Silahın namlusunu kendi boğazımdan tam olarak çenemin altına bastırdım.

"Hayır ben kimsenin canını yakamam ama kendi canımı yakabilirim."

"Aptal," dedi. Tiksinerek söyledi bunu. Bana bakmaya tahammül edemiyordu. Oysa ben içimden sadece, Mutlu ol Jimin... öldüm diye üzülme, biliyorsun ki mutlaka aramızdan sadece biri hayatta kalabilirdi, muhakkak o sen olmalıydın... seni seviyorum, dedim ve gözlerimi sıkıca kapattım. Ölümden korkuyordum, yaşayacaklarımdan korktuğum gibi. Yine de namluda duran parmağımı derin bir nefes alarak bastırdım.

Bir tık sesi duyuldu.

Ama canım yanmadı.

Buğulu gözlerimle kırpıştırdığımda etrafımı, Delta eğilerek elimdeki silahı aldı hızlıca. Bunu yaptığından dengemi kaybederek yere düştüm. O ise bunu günün her dakikasında yapıyormuş gibi silaha dokundu, bir şeyi çekip bıraktıktan sonra havaya doğru bir el ateş etti.
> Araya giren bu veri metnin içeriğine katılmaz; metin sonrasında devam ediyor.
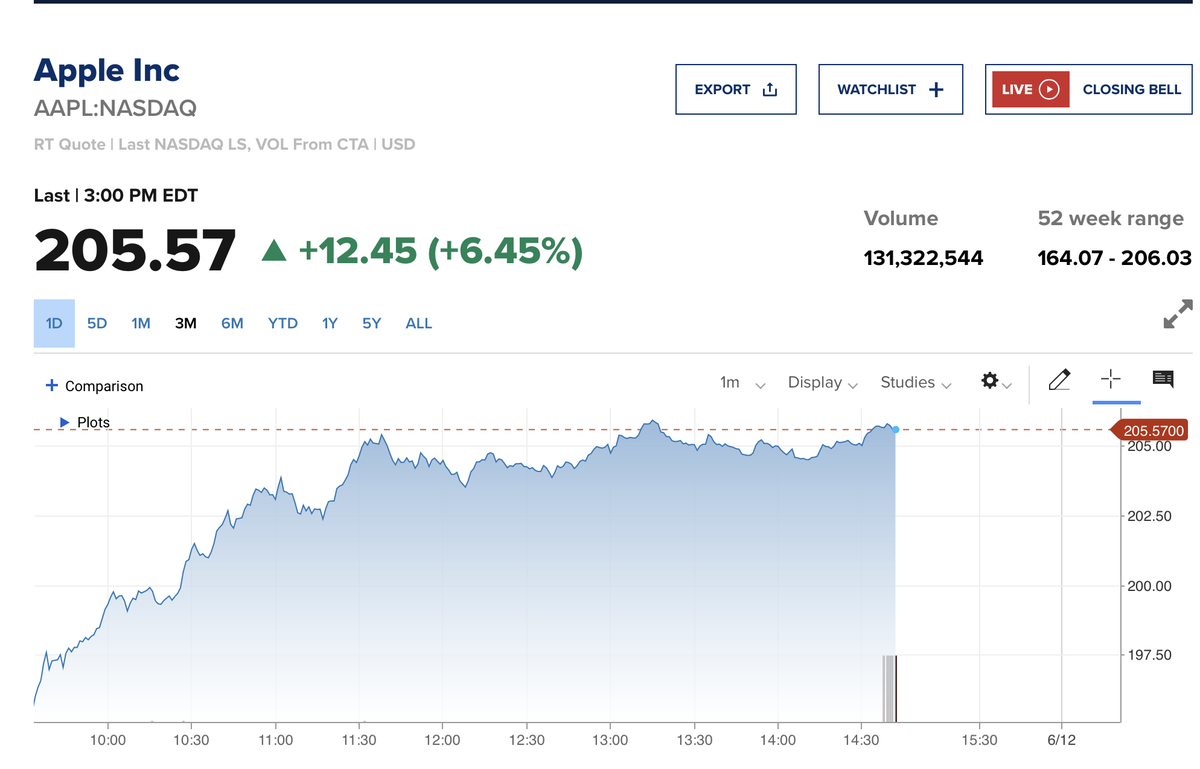This screenshot has height=769, width=1200.
Task: Toggle the crosshair cursor tool
Action: pyautogui.click(x=1111, y=379)
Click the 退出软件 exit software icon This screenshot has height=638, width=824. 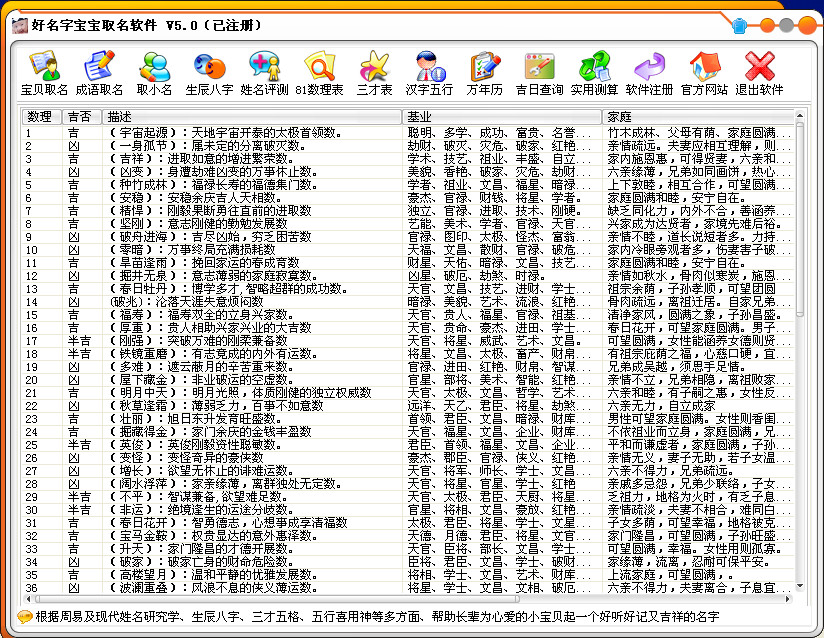pos(759,72)
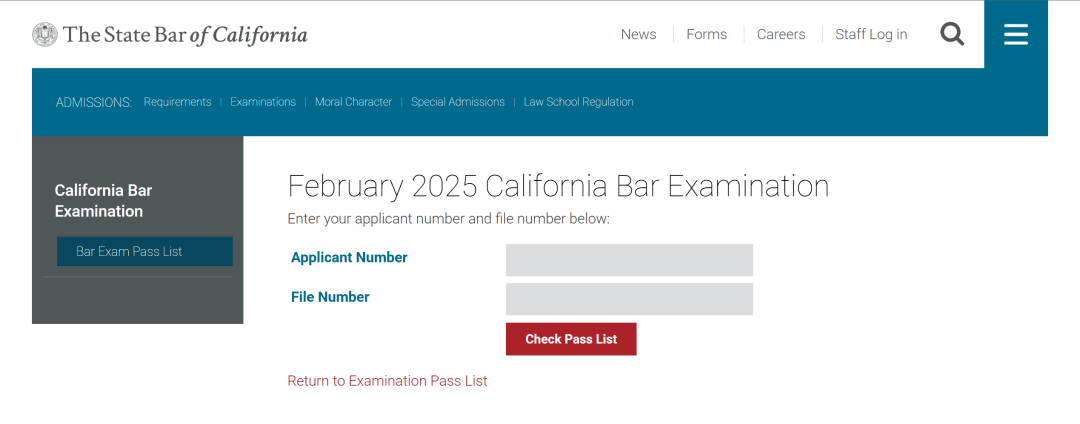Open the Careers link
Viewport: 1080px width, 424px height.
781,34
Kulaklarım bu yüksek sesle çınlarken, onun bunu yaptıktan sonra bana bir böcekmişim gibi bakan gözlerinden kaçırdım bakışlarımı.

"İlk önce silahın kilidini açmayı bil ve ondan sonra şovunu yap omega. Bu gidişle sadece sinirlerimi bozduğunla değil, beni eğlendirdiğinle kalacaksın."

Fakat asla sesi eğlenir gibi değildi. "Şimdi gel buraya," diyerek, toprağa batmış ellerimi kendine doğru çekmeye çalıştı. Artık tahammülsüzdü. "Hayır!" diyordum, o beni sürüklemeye çalışırken. "Bırak beni," dedim, bağırıyordum. Fakat o bundan nefret ederek yüzünü buruşturdu.

"Sus, kafamı şişiriyorsun."

Ellerinin arasında boğuşmamdan sıkılarak, beni omuzuna atıyor olduğu bir havlu gibi kavrayıp omuzlarının arasında sallandırdı. Korksam da ellerim onun sırtını yumrukladı. Sert bedenine değen her yumruğum onu gram kasmıyordu ve bir müddet sonra üzerimde aniden baskı kurmasıyla, feromlarını yaymasıyla ormanın kokusuna onun kokusu ağır geldi ve ben beceriksizce yumruklarken göz kapaklarımı bile açamaz oldum.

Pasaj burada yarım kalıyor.